Now, imagine if you can that all that time and money was spent on educating our public schoolchildren instead of on the purchase of great barrels of ink to paint scarlet F’s on schoolhouse doors. Why, gosh and golly, maybe all our schools would get A’s and B’s.

There’s not enough blunt talk about our imperiled education system. Texas public school educators try hard to persuade policymakers. Still, too many settle for gruel out of fear of further retribution state officials.

What kind of retribution could make things worse? What could the governor and his GOP-controlled Legislature do? Send them like so many Oliver Twists to Mr. Sowerberry for saying, “Please, sir, I want some more?” They should remember that even Oliver’s story ends happily.

The assault on public education has had the success it’s had because too many folks don’t want to believe it’s happening. They think public schools will always be there — the way sparkling clean water always comes out of faucets. Well, ask the people of Flint, Michigan, about the water coming from their faucets.

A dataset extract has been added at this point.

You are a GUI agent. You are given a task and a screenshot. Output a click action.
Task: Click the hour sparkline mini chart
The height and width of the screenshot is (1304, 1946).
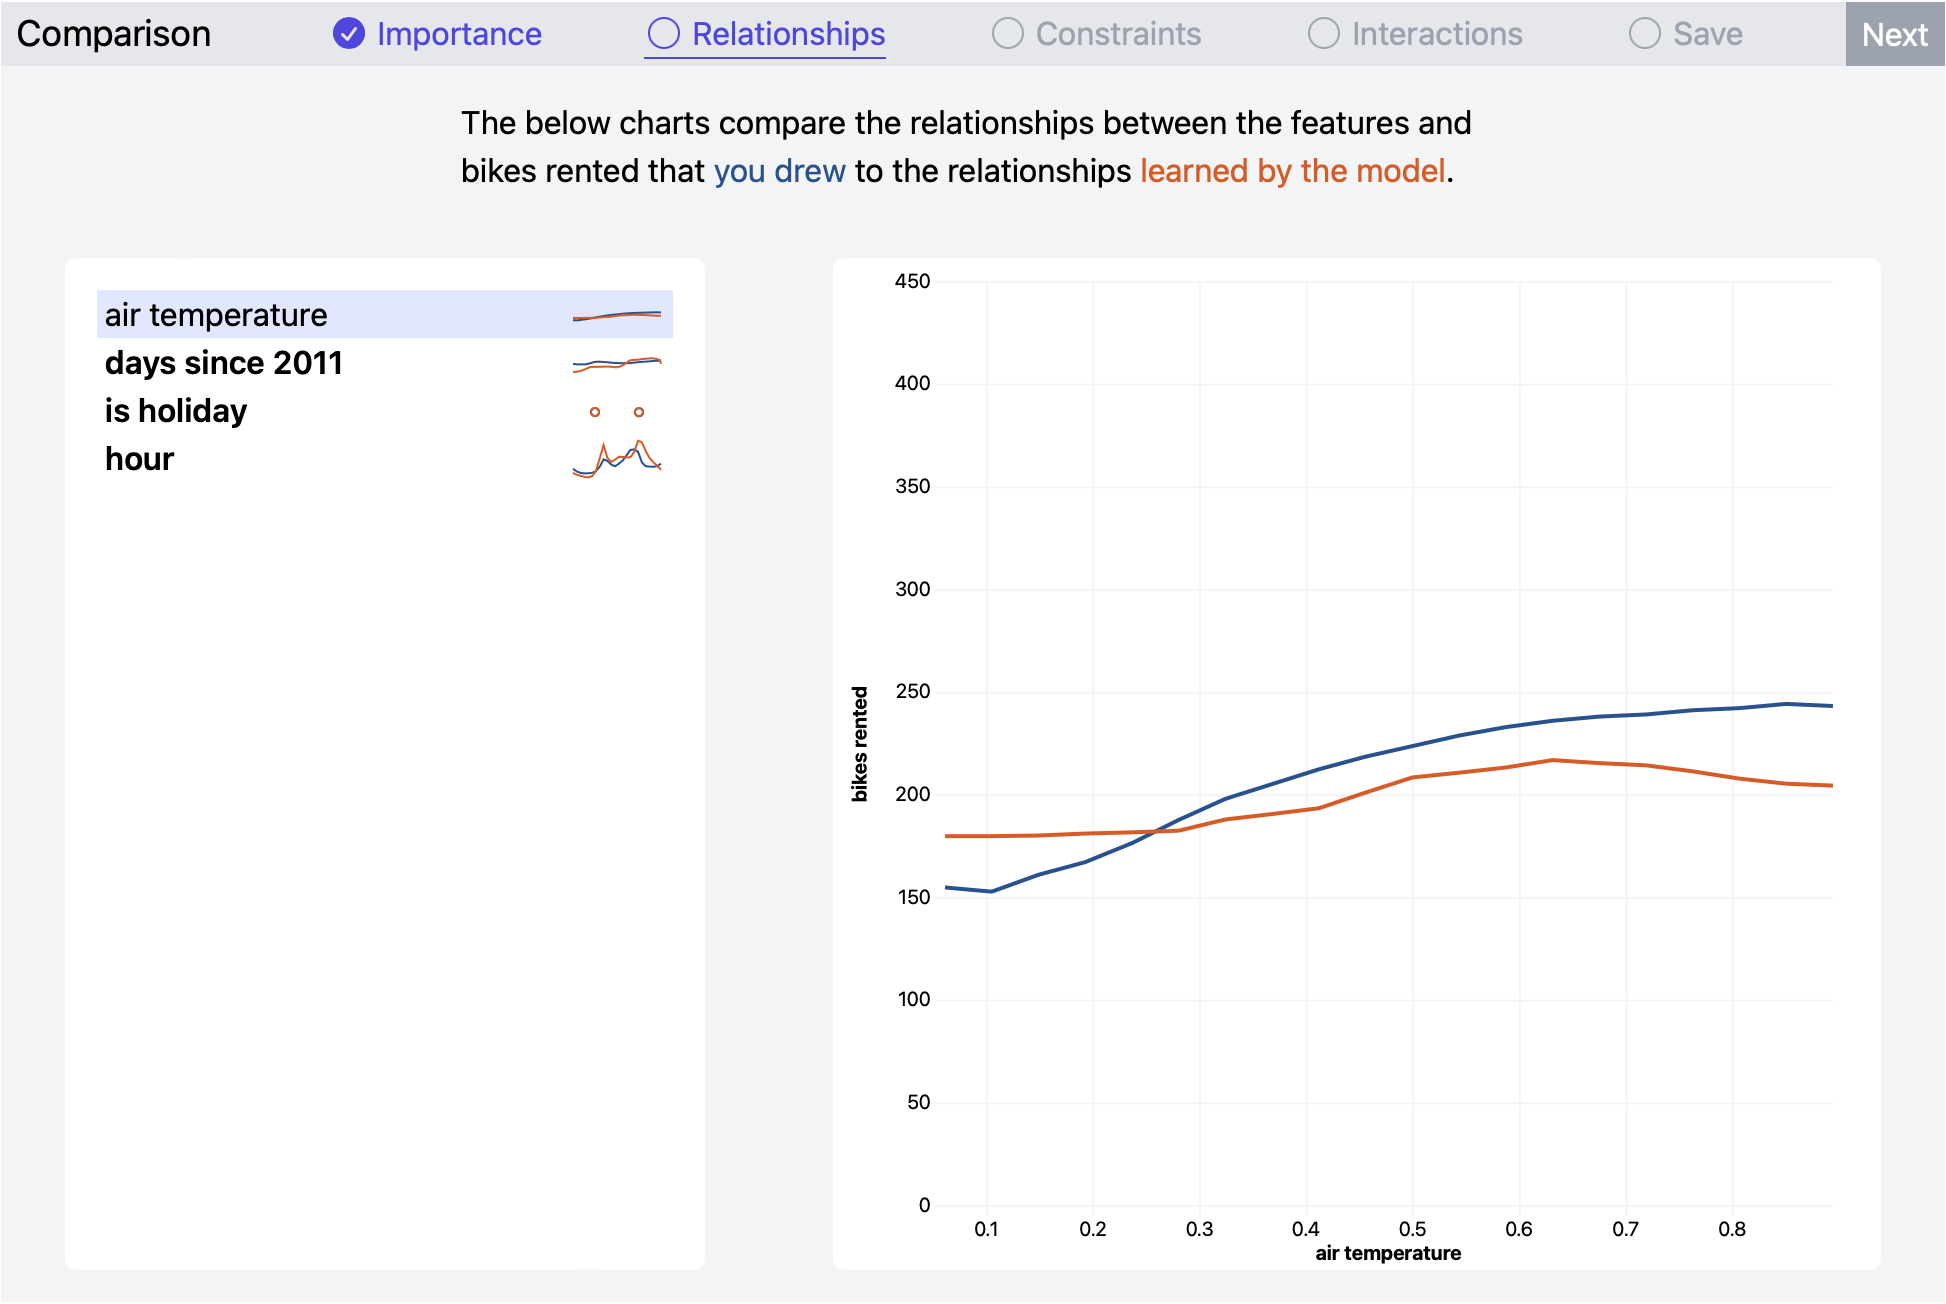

If we look carefully, we might find that the efforts of the privatizers to embarrass public education sometimes backfire. Let’s put two facts back to back

  • Democratic state Rep. Donna Howard of Austin recently pointed out that charter schools get 100 percent of their funding from the state. School districts get 38 percent. The rest comes from local property taxes. Local districts’ efforts to overcome the state’s funding failure is the reason your property taxes increase, by the way.
  • As a public school advocate and former state school board member, Thomas Ratliff put it in a tweet after the A-F grades for schools were released: “8 percent of charter schools are rated F while only 1.2 percent of public schools [are].” Ouch.


Looky there on the blackboard: Charter schools, treated lavishly by the state, don’t quite pass on that lavish treatment to our children’s education.

Adding a profit motive to public education does not lead to better performance; we pay more for less. That doesn’t make that much difference when we’re talking about our socks costing more and wearing out sooner than they should.

It makes a great difference when it means our children aren’t educated well enough to land jobs good enough to afford socks in the first place.